Nyak Abbas Acub menceritakan betapa terharunya dia tatkala film tersebut diputar dirumah Pak Domo (Kaskopkamtip), ada seorang Jenderal yang mengatakan : “Saya salut, bahwa anda masih mengingat orang kecil”. Tentang judul “Inem Pelayan Sexy” sendiri, sutradara yang kalau bicara agak grotal-gratul (tidak lancar), ini mengaku bahwa itu adalah bukan gagasannya. “Kalau judul cerita saya yang asli adalah ‘Kisah Inem Seorang Babu’. Kemudian dirubah menjadi ‘Babu Sexy’. Judul ini tidak diijinkan oleh Deppen. Dan atas permintaan para broker dirubah menjadi ‘Inem Pelayan sexy’. Dalam hati kecil saya, saya kurang setuju karena ada embel-embel Sexy-nya itu. Ternyata judul tersebut membantu suksesnya film itu. Jadi terbukti bahwa para broker lebih pinter dalam memilih judul yang komersiil daripada kita pembuatnya. Contoh lain yang pernah saya alami, judul ‘Tiga Buronan’ yang dibintangi almarhum Bing Slamet, judul asli yang saya berikan adalah ‘Tugas Di Daerah’. Dan film tersebut juga bagus peredarannya.”
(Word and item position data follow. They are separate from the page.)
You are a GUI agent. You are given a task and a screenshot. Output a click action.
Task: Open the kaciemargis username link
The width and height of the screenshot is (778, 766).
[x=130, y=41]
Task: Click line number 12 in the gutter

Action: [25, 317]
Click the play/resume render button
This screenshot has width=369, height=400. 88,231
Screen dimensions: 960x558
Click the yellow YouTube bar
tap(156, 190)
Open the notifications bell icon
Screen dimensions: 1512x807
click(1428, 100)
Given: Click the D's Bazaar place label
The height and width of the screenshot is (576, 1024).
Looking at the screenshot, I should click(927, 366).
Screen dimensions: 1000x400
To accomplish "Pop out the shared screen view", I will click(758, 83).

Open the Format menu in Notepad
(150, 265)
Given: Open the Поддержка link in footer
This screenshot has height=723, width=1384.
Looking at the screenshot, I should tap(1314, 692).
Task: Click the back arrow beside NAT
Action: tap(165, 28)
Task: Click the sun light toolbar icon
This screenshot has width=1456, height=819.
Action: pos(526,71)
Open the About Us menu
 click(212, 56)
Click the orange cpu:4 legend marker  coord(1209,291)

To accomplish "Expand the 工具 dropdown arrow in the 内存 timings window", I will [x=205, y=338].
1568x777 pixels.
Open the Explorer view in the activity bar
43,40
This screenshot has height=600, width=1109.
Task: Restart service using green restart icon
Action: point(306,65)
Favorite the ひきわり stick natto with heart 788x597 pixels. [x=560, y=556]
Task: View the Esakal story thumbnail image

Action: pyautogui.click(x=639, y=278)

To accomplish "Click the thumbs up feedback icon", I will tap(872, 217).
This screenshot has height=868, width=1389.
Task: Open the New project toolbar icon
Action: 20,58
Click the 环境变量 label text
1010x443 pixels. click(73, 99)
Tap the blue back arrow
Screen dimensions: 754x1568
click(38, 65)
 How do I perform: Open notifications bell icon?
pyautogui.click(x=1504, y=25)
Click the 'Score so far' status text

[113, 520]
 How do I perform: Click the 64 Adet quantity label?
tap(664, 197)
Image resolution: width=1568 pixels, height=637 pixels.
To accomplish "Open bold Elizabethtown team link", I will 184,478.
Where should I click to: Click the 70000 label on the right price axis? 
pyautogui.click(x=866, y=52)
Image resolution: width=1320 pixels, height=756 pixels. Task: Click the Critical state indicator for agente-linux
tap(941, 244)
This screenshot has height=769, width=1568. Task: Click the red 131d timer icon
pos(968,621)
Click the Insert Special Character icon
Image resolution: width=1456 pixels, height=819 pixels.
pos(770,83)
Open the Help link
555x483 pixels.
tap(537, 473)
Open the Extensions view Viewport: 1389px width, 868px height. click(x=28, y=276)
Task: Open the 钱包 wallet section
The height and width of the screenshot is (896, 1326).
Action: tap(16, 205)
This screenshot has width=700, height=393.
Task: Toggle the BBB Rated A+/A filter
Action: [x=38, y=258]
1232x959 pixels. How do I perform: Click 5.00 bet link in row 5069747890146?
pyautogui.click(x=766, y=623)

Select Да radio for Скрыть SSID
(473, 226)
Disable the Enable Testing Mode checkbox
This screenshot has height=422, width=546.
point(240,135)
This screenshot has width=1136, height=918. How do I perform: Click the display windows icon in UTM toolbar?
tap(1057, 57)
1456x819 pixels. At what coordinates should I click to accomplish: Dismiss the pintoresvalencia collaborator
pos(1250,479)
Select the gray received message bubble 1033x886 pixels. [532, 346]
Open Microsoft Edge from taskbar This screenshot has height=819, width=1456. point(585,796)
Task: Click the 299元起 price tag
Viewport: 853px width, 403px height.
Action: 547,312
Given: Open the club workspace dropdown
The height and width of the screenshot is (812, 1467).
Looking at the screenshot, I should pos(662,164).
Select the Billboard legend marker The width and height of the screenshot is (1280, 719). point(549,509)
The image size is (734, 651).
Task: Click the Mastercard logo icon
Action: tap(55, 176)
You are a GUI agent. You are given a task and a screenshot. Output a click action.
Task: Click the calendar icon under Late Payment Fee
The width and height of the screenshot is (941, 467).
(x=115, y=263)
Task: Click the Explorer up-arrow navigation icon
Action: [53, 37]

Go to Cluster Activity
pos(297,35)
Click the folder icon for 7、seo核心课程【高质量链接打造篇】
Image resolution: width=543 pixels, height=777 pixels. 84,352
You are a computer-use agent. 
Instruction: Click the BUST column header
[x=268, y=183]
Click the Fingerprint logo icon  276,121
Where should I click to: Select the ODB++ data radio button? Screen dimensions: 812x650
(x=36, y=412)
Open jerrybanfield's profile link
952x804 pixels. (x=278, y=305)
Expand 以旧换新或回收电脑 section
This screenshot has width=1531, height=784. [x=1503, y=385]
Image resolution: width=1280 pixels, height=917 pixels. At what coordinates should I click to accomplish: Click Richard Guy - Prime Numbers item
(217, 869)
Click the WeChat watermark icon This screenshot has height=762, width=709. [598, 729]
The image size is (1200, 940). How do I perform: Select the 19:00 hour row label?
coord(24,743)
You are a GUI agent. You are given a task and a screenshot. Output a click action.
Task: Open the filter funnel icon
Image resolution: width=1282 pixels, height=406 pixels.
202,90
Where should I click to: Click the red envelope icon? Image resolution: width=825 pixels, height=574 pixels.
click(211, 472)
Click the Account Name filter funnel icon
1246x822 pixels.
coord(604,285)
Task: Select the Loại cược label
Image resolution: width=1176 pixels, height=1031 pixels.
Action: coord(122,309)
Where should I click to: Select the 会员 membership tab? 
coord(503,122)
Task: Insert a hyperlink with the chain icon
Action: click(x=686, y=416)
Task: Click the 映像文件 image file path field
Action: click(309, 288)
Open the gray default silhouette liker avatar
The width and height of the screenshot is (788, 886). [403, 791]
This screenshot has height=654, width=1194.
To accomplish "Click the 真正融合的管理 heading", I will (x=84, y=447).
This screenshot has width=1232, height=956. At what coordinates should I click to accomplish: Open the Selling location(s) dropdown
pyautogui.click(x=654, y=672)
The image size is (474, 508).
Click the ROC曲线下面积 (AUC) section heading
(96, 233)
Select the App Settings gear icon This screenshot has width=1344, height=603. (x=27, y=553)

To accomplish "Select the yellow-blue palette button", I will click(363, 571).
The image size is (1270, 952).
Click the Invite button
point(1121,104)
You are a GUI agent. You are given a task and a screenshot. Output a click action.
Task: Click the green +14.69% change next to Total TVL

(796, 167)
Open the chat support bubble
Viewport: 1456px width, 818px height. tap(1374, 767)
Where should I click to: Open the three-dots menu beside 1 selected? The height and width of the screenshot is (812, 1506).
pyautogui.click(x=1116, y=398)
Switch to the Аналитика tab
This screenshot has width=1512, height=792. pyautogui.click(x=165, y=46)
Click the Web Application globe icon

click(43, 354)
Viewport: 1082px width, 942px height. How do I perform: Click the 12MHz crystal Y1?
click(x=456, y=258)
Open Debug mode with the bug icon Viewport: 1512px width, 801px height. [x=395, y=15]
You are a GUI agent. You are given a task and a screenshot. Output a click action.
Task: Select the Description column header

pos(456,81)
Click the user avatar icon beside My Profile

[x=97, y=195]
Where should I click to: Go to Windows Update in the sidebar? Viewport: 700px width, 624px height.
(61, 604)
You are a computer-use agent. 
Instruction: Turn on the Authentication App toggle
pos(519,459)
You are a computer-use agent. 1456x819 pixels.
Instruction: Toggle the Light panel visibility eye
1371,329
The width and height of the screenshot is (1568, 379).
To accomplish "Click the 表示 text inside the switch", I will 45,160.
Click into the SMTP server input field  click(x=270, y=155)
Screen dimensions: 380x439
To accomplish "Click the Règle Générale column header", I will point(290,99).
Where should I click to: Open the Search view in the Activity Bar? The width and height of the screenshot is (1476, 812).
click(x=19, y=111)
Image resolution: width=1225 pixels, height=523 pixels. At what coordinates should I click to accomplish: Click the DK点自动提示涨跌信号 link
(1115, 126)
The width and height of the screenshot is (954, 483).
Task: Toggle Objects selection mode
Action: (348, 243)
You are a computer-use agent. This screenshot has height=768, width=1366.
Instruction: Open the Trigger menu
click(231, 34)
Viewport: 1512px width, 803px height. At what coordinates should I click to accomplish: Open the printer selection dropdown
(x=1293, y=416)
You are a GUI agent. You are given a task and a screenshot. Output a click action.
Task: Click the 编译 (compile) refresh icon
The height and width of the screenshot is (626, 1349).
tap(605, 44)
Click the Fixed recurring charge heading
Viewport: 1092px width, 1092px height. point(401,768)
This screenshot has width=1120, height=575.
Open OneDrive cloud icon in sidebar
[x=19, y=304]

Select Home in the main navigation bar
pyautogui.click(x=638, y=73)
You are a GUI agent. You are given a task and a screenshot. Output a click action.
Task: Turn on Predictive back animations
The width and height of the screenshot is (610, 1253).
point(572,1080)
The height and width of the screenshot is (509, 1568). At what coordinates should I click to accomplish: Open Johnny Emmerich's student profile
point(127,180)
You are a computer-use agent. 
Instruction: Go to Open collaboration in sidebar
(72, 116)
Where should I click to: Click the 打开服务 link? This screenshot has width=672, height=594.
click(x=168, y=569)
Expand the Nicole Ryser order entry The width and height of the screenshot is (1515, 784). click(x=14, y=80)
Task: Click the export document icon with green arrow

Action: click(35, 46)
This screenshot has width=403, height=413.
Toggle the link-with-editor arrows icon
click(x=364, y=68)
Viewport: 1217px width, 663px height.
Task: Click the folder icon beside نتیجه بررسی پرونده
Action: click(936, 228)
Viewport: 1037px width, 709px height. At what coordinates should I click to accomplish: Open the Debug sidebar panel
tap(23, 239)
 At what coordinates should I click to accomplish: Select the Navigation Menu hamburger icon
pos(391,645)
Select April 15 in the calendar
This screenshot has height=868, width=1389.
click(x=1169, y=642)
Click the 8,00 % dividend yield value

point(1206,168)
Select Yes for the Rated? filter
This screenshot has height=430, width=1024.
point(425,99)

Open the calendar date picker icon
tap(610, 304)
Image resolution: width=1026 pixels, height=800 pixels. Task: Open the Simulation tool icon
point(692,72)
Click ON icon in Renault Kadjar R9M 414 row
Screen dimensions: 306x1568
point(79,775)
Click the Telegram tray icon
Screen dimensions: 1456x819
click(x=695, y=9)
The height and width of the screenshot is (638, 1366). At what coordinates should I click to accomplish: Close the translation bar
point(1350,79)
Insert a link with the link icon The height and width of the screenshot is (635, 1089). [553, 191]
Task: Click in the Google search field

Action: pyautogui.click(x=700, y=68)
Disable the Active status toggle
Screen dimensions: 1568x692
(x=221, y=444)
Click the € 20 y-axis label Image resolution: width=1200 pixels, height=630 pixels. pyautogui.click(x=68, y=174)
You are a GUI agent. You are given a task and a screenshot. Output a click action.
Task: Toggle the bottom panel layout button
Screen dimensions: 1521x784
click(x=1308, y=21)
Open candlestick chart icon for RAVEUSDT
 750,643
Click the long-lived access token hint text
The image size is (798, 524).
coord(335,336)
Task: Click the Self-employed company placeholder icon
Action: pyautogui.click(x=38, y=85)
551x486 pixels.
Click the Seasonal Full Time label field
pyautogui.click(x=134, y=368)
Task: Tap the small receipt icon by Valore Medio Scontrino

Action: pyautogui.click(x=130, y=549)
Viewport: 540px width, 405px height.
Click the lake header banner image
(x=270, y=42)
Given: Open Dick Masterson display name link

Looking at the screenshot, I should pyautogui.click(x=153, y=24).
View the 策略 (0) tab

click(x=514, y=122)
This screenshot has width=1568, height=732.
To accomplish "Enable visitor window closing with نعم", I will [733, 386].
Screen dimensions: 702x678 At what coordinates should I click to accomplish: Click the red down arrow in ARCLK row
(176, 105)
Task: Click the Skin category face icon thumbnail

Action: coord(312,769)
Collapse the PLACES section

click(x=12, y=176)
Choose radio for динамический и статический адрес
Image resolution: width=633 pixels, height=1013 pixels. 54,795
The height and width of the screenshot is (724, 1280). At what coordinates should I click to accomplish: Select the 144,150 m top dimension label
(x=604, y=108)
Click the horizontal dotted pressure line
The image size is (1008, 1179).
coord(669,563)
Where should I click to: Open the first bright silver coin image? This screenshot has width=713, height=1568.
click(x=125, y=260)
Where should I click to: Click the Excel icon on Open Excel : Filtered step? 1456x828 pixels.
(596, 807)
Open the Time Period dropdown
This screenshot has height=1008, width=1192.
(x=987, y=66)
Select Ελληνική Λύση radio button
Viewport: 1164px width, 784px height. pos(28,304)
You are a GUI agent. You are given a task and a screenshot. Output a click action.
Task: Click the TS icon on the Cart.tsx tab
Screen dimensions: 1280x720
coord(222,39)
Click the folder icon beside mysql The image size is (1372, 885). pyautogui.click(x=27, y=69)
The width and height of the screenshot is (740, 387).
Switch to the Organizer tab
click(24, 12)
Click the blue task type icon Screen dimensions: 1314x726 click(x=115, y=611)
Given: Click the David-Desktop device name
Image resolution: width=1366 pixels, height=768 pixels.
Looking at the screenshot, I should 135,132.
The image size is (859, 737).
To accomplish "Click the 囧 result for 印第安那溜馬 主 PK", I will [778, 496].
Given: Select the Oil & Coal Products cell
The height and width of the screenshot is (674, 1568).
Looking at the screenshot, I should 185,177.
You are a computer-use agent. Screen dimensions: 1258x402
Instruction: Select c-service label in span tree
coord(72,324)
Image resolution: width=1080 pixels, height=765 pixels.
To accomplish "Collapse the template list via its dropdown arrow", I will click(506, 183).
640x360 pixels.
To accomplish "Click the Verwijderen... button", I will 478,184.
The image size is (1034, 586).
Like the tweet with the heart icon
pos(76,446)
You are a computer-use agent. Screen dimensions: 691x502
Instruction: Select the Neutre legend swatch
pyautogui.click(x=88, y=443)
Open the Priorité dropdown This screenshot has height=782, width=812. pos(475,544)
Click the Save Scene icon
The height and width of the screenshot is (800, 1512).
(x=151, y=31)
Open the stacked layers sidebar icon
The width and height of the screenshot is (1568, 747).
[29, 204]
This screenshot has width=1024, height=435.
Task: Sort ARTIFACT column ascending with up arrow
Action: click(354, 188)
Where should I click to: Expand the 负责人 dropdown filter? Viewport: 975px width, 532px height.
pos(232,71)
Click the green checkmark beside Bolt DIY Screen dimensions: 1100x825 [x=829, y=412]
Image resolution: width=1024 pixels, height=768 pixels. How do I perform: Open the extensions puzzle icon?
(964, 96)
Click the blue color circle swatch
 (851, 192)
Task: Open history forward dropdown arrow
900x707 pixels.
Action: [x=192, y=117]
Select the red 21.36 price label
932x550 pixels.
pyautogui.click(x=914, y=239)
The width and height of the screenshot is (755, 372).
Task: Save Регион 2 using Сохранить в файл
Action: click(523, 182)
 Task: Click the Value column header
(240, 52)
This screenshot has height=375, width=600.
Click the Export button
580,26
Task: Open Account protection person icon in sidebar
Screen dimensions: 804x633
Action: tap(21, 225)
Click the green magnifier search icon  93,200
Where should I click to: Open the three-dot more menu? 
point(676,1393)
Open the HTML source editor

Menurut keterangan sutradara yang sudah menggarap film lk. 35 judul ini, membuat film komedi itu susah. Seringkali ide yang keluar dari para pemain sendiri, walaupun pemainnya adalah para pelawak, tidak pernah pas dengan kemauan sutradara. Masih ada yang kurang atau kadang-kadang malah lebih atau over. Sebab yang dikehendaki adalah bukan badut membadut. “Dan akhirnya saya merasa bahwa ada satu kekuatan yang menuntun kita diluar kekuatan kita. Untuk itulah sebagai rasa terimakasih, saya tidak pernah melupakan sembahyang dan puasa tiap hari Senin dan Kamis”.


“Bagaimana prosesnya, sehingga Doris-lah yang terpilih sebagai pemeran Inem” tanya “Buana”. “Pertama, soalnya kami sudah terdesak waktu. Pertamakali saya melihat dia (Doris), tidak ada rasa tertarik sedikitpun. Sebab apa? Sebab yang saya hadapi lagi-lagi orang yang masih keturunan orang asing atau Indo. Sedangkan yang saya harapkan adalah type Indonesia dengan segala keasliannya. Tetapi setelah melalui beberapa test, baru timbul sedikit keyakinan bahwa dia bisa dan mampu melakukan adegan yang saya kehendaki nanti. Yang paling saya senangi pada dirinya adalah disiplin”. “Saya dengar anda akan membuat Inem ke II. Kapan mulai?”. 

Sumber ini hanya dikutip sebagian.